The attackers — who the military said were suspected  members of the Boko Haram sect — threw three sets of explosives  from the back of motorbikes at around 5 p.m. (1600 GMT) and  appeared to be targeting police officers, witnesses said.

“Around 25 people have been killed in a multiple bomb blast  in the Dala ward of Maiduguri,” a military official said, asking  not to be named.

The National Emergency Management Agency said it was working  with other rescue teams to evacuate the injured but gave no  further details.

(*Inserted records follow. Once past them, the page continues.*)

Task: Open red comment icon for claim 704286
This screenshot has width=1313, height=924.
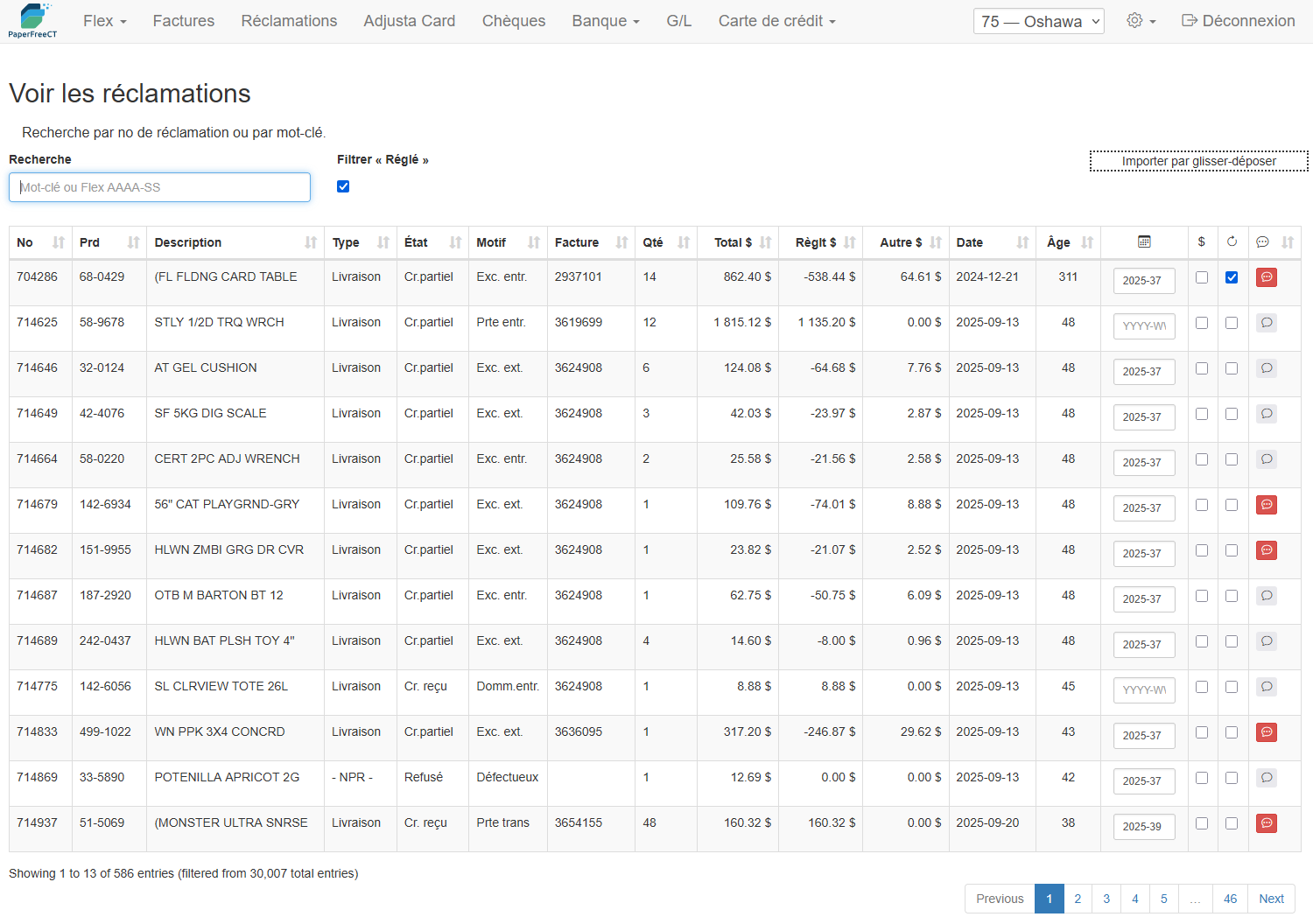Action: [x=1266, y=277]
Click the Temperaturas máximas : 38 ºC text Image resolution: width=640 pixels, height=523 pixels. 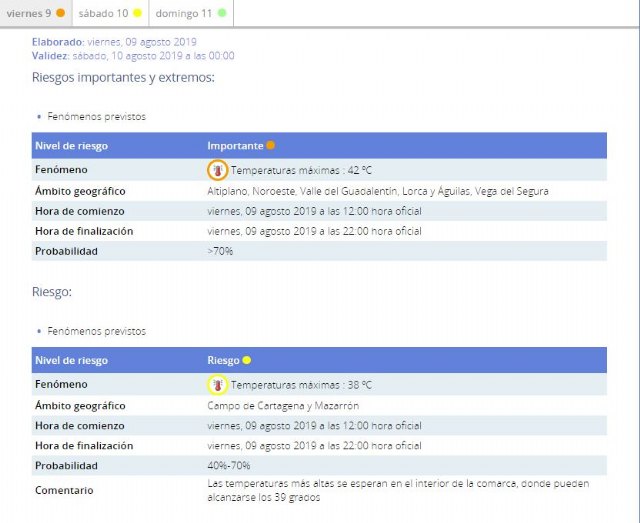[x=301, y=385]
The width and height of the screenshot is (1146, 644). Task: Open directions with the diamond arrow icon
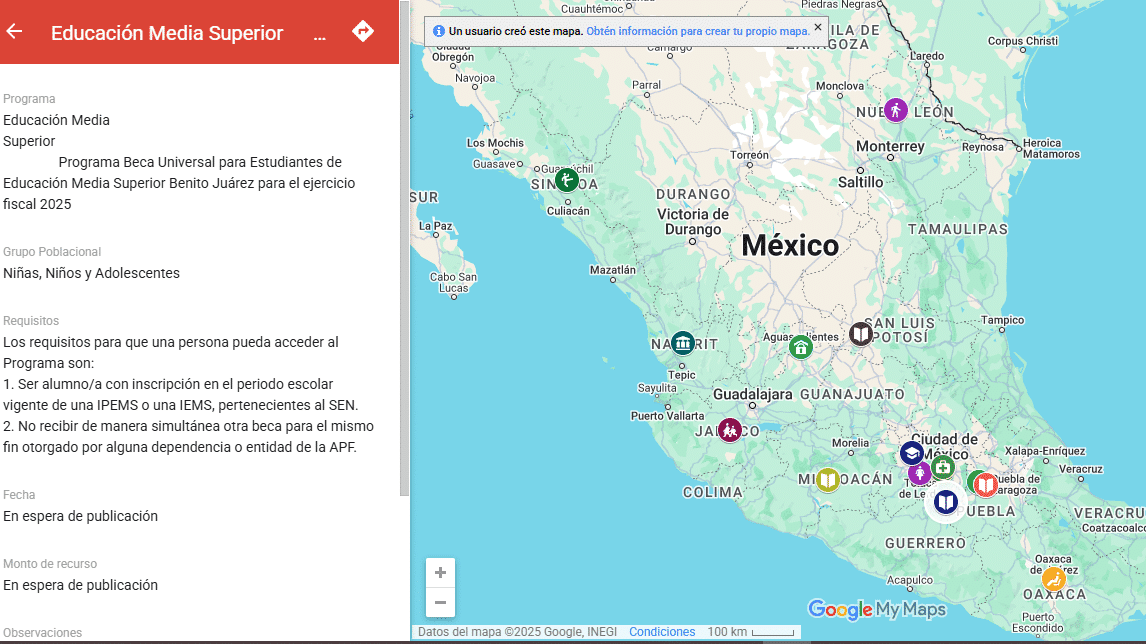point(362,32)

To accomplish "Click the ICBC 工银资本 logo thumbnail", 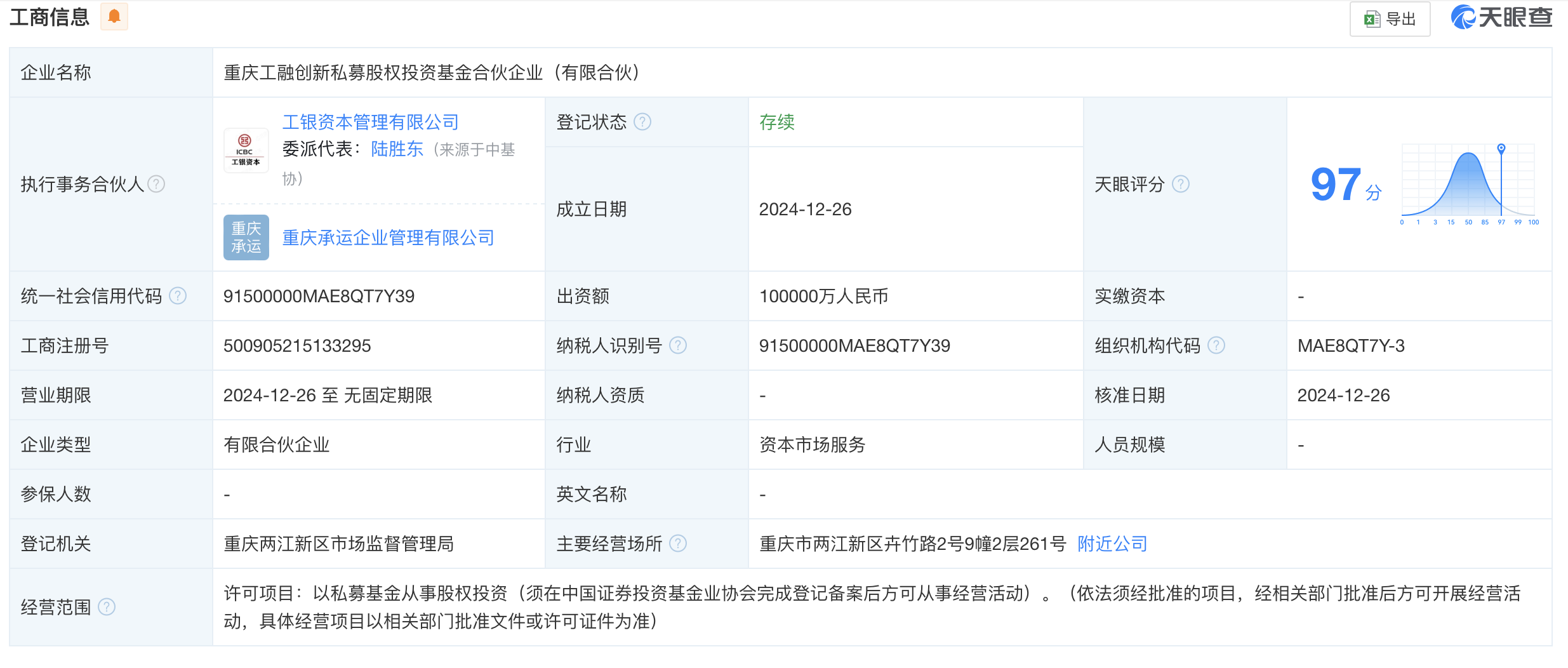I will pos(246,150).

Insecurity in parts of northern Nigeria has rapidly replaced  militant attacks on oil infrastructure hundreds of kilometres  away in the southern Niger Delta as the main security threat in  Africa’s most populous nation in recent months.

Boko Haram, which says it wants a wider application of  strict sharia Islamic law in Nigeria, claimed responsibility for  a bomb blast 10 days ago outside the national police  headquarters in the capital Abuja.

The sect has been responsible for almost daily killings and  attacks on police and government buildings in and around  Maiduguri, which lies near Nigeria’s remote northeastern borders  with Chad, Cameroon and Niger.

Boko Haram’s former leader, self-proclaimed Islamic scholar  Mohammed Yusuf, was shot dead in police custody during a 2009  uprising in which hundreds were killed. His mosque was destroyed  with tanks and the security forces claimed a decisive victory.

But low-level guerrilla attacks on police stations and  assassinations, including of traditional leaders and moderate  Islamic clerics, intensified in the second half of last year.

President Goodluck Jonathan, who was sworn in for his first  full term in office a month ago, has voiced support for dialogue  with Boko Haram.

But the group has an ill-defined command structure, a  variety of people claiming to speak on its behalf, and an  unknown number of followers. Some security analysts say its  supporters number in the thousands.

West African Islam is overwhelmingly moderate and the sect’s  ideology is not widely supported by Nigeria’s Muslim population,  the largest in sub-Saharan Africa, but poverty and unemployment  have helped it build a cult-like following.